Ce qui ressort de ce rassemblement anniversaire, c’est le dialogue intergénérationnel qui se déroule à chaque instant. Les Aînés qui ont vécu la crise partagent leurs récits avec des adolescents qui n’étaient pas encore nés en 1990.

Karahkwenhawi Cross, 16 ans, représente cette nouvelle génération. «Mes grands-parents étaient ici pendant les barricades», dit-elle en ajustant sa robe à clochettes avant une performance. «Ils m’ont appris que le pow-wow n’est pas seulement de la danse – c’est de la résistance. C’est dire : nous sommes toujours là, notre culture survit.»

Selon les données de l’Association des femmes autochtones du Québec, l’intérêt pour les événements culturels autochtones n’a cessé de croître depuis les années 1990, la participation aux grands pow-wows ayant augmenté de près de 40 % au cours de la dernière décennie.

L’impact économique est également significatif. Une étude récente de Tourisme Montréal estime que le tourisme culturel centré sur les événements autochtones rapporte environ 8,5 millions de dollars annuellement à la grande région montréalaise.

Au-delà des statistiques, il y a quelque chose de profondément émouvant à voir les survivants de la crise rire avec leurs petits-enfants tout en dégustant des plats traditionnels ou en choisissant des articles faits à la main.

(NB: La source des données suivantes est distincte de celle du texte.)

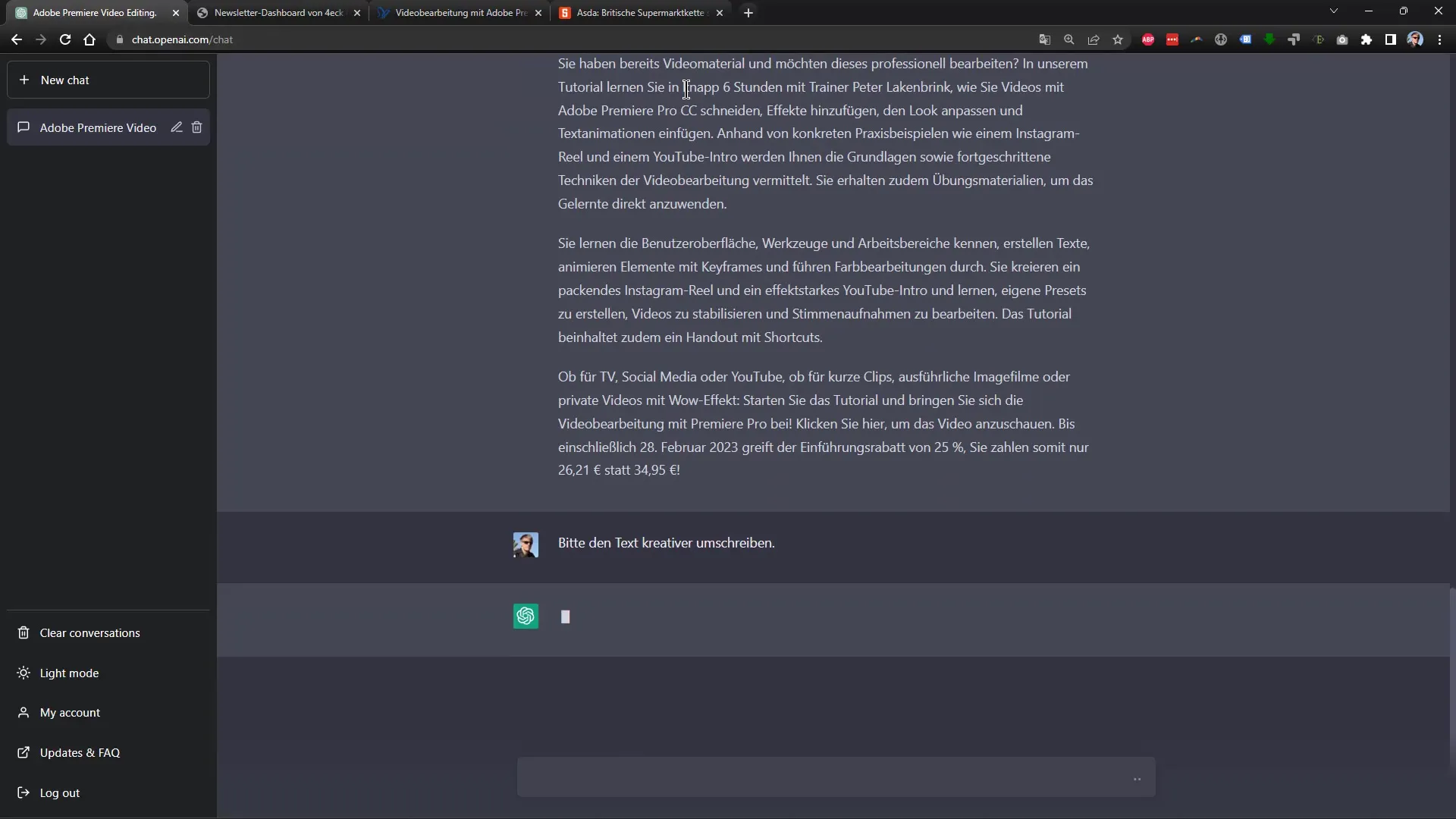Enable visibility of Adobe Premiere Video chat

(x=98, y=127)
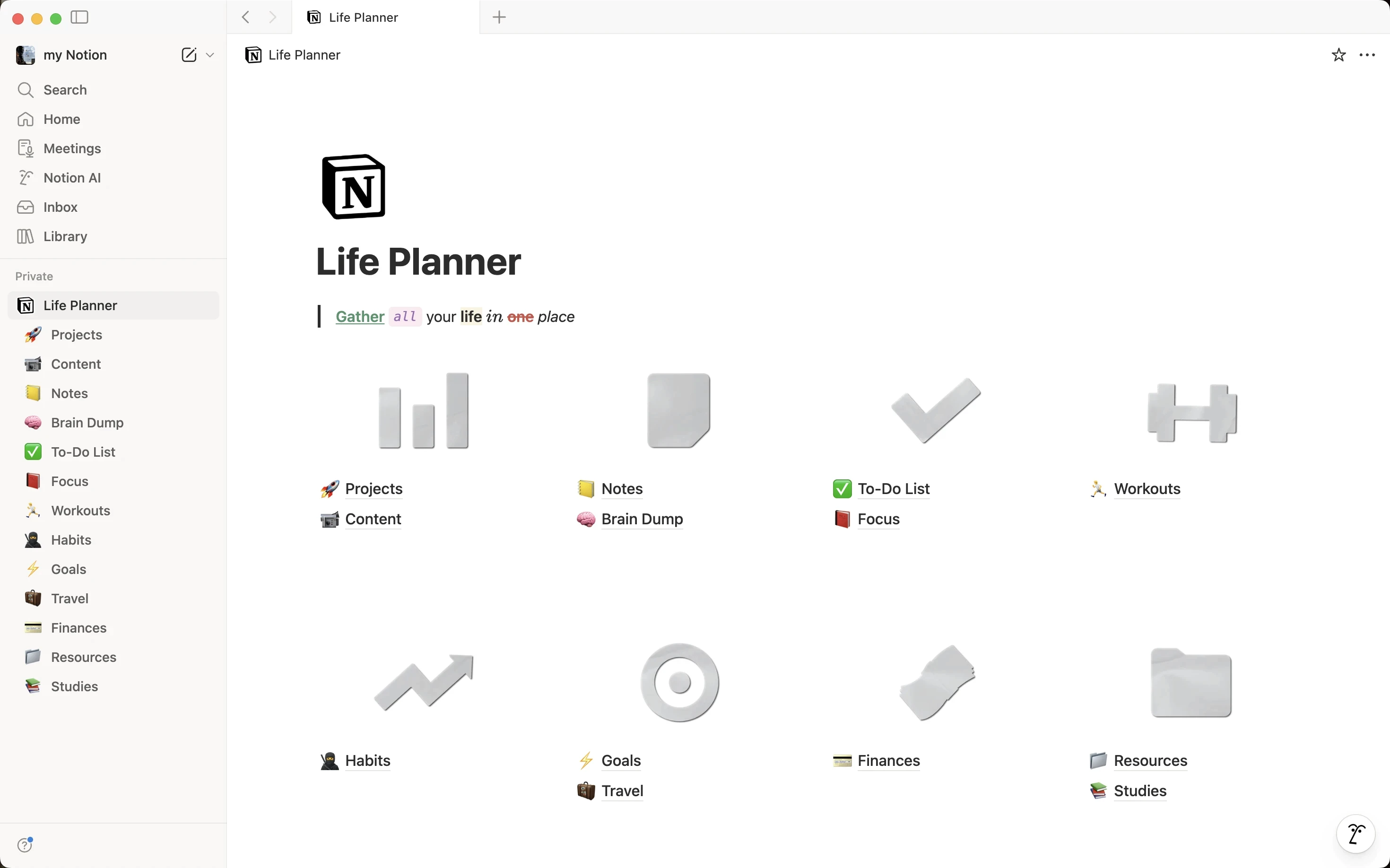Click the Gather green hyperlink text

360,317
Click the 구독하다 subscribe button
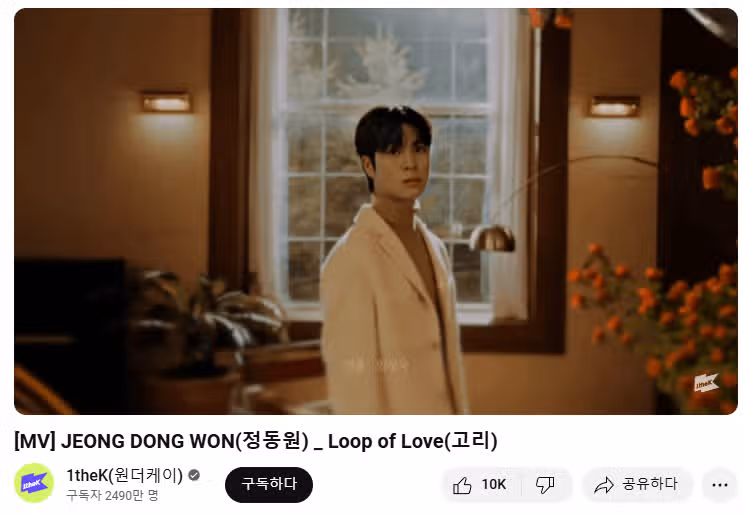 click(x=269, y=485)
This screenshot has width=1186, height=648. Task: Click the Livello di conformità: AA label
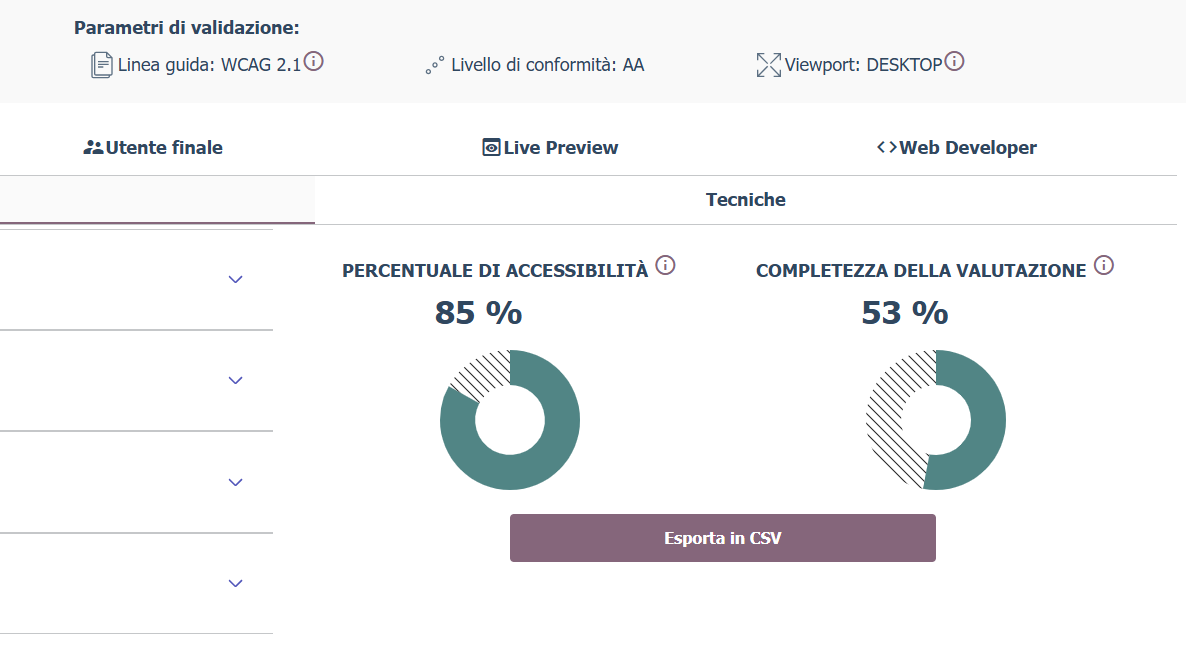547,66
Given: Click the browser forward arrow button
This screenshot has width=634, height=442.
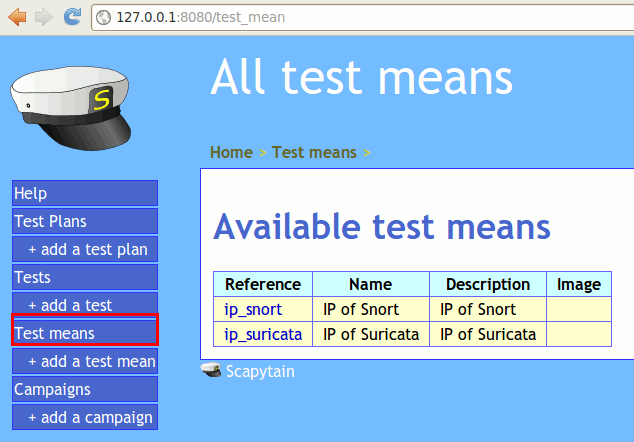Looking at the screenshot, I should (43, 17).
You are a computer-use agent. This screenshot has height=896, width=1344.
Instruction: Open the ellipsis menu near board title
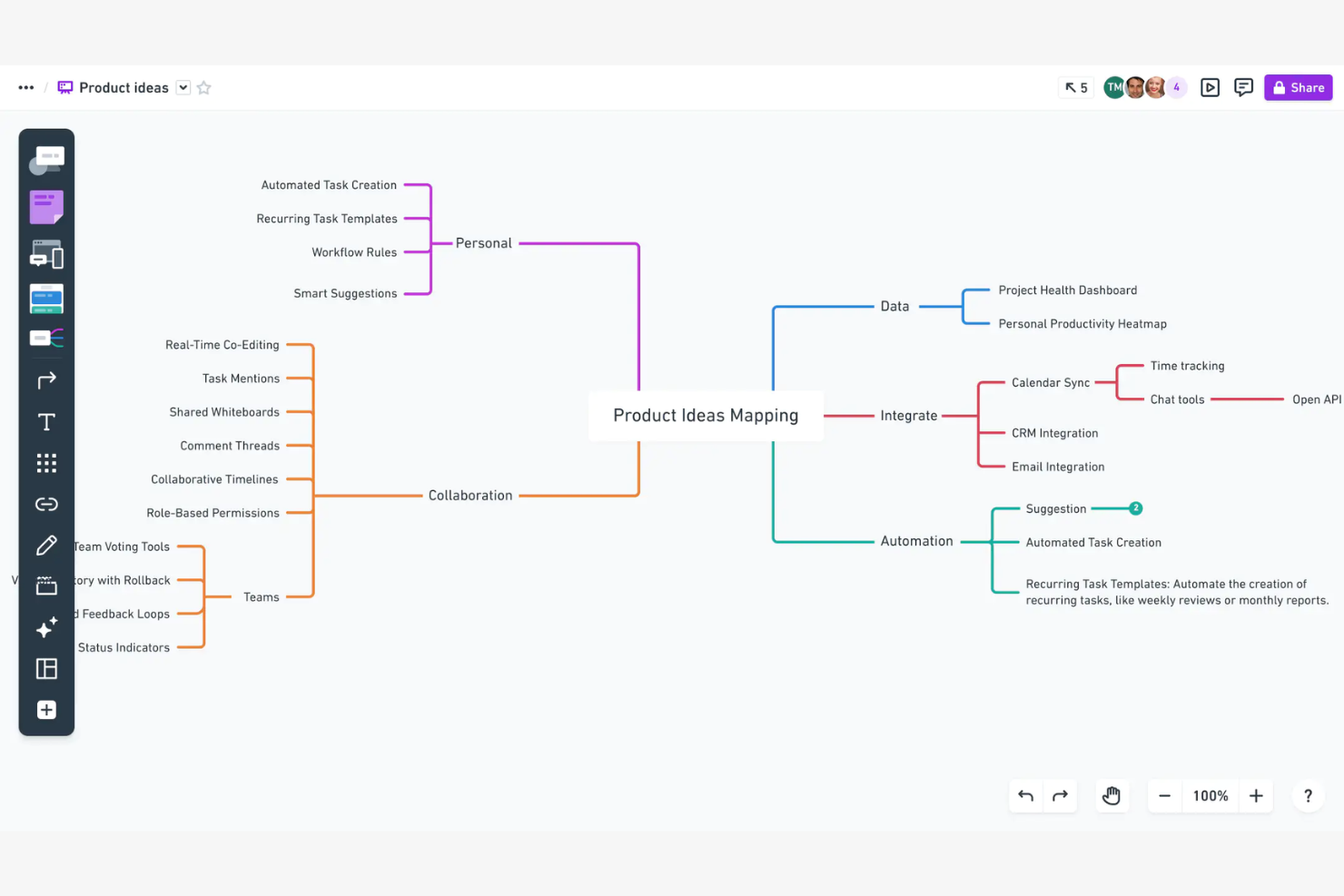tap(25, 87)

«Après la chute des barricades, nous avions besoin de guérison», réfléchit l’ancien Chef de Kahnawake Joe Norton, qui a dirigé la communauté pendant ces mois tumultueux. «Le pow-wow est devenu notre médecine. Aujourd’hui, c’est à la fois commémoration et célébration.»

Toutes les blessures n’ont cependant pas guéri. De nombreux membres de la communauté expriment leur frustration face aux litiges fonciers en cours et à ce qu’ils considèrent comme des promesses non tenues de divers paliers de gouvernement.

«La crise a attiré l’attention, mais la vraie réconciliation nécessite des actions», déclare la professeure Audra Simpson du programme d’études autochtones de l’Université McGill. «Des événements comme ce pow-wow créent un espace pour la fierté culturelle, mais les changements structurels avancent beaucoup plus lentement.»

À la tombée de la nuit, la grande entrée commence. Des danseurs de tous âges entrent dans le cercle derrière les porteurs de bâtons à aigle et les vétérans. L’annonceur demande aux spectateurs de se lever par respect, et la foule devient silencieuse.

Dans ce moment, le double objectif du rassemblement devient clair – célébration entrelacée avec le souvenir. Pour la communauté mohawk, le pow-wow représente la continuité culturelle malgré les tentatives historiques d’effacement.

«Nous invitons tout le monde à partager nos traditions aujourd’hui», dit Goodleaf-Rice. «Mais nous leur demandons aussi de se souvenir pourquoi ce pow-wow existe – parce que des gens étaient prêts à défendre ce qui était sacré.»

Alors que je me prépare à partir, une averse d’été commence, mais personne ne semble découragé. Les tambours continuent, les danseurs ajustent leurs tenues, et les conversations se poursuivent sous des auvents hâtivement érigés.

La pluie semble symbolique – purifiante mais temporaire, tout comme l’attention médiatique qui s’est brièvement concentrée sur les questions autochtones pendant la crise avant de se déplacer ailleurs.

Mais ici à Kahnawake, la mémoire reste vibrante, transmise à travers des histoires, des chansons et des rassemblements comme celui-ci – garantissant que ce qui s’est passé pendant ces 78 jours ne sera jamais oublié.